-- Exercise --
Count every line in the data below where the word "agent" appears, then state only that count.

——————————

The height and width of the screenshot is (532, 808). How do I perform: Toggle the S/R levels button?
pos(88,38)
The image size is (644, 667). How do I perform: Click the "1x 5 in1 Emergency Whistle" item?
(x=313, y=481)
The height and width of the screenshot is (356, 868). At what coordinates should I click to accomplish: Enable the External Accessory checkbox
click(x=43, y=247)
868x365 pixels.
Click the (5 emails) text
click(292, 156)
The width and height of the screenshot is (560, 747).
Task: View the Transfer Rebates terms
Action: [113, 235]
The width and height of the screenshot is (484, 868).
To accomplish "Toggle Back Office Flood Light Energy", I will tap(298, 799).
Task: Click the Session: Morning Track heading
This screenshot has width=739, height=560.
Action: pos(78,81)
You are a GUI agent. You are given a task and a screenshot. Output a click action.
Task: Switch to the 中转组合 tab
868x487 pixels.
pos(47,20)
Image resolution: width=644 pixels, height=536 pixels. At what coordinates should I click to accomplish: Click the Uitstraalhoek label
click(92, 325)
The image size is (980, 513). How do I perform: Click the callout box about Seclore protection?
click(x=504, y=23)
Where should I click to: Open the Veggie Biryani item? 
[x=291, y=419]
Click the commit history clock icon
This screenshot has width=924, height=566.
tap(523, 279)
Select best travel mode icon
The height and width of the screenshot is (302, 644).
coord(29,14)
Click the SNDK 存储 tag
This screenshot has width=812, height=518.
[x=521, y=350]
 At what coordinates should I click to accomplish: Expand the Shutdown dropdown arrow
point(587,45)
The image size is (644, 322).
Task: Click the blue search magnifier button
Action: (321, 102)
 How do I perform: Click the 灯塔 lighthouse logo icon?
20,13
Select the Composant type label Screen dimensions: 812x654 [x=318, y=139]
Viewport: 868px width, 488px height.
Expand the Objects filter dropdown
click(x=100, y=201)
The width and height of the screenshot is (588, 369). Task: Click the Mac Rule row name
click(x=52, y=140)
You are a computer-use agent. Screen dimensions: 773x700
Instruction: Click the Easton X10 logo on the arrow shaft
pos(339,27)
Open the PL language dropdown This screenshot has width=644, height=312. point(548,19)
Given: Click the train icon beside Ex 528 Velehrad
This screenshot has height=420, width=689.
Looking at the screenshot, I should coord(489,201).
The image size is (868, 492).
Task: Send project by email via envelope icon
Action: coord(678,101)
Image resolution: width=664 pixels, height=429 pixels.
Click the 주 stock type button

——————————

-- Response to the exercise --
2